2018 Qatar MotoGP Test Thursday Round Up: Another Chapter In Silly Season, And Yamaha's (Un)surprising Speed

The Qatar MotoGP test may be the moment of truth for the factories and riders, but the most important things we learned from the first day of the test were unrelated to the action on track, or perhaps even the 2018 season. The biggest news of the day came when Valentino Rossi spoke to the press, telling Italian media that he is close to signing on with the Movistar Yamaha team for another two years, meaning he will race in 2019 and 2020.

Rossi's revelation came in response to a question about whether the Sky VR46 team would be taking over the satellite Yamahas to be vacated by Tech3 from 2019. "Firstly, I didn't expect Poncharal to leave Yamaha," Rossi said. "So we considered possibly having a team in MotoGP. It would have been great opportunity, but we won't do it. For the next two years we won't do it, also because it's very likely I'll be racing. I see it as a possibility for the future, once I've stopped but not in 2019 or 2020."
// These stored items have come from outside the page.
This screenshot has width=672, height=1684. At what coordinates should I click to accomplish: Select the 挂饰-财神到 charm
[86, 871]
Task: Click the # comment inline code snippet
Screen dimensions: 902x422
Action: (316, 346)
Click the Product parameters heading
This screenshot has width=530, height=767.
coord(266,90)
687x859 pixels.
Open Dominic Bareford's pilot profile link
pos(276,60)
Those are a remarkably information-dense couple of sentences. Firstly, Rossi acknowledges that he is close to signing a contract extension with Yamaha for two more seasons. This is hardly news – he was half expected to sign a new deal at the Sepang test, but it looks likely that any new deal will be done before the season starts. Secondly, he admits that the Sky VR46 Racing Team is interested in having a team in MotoGP. Again, this is hardly earth-shattering news.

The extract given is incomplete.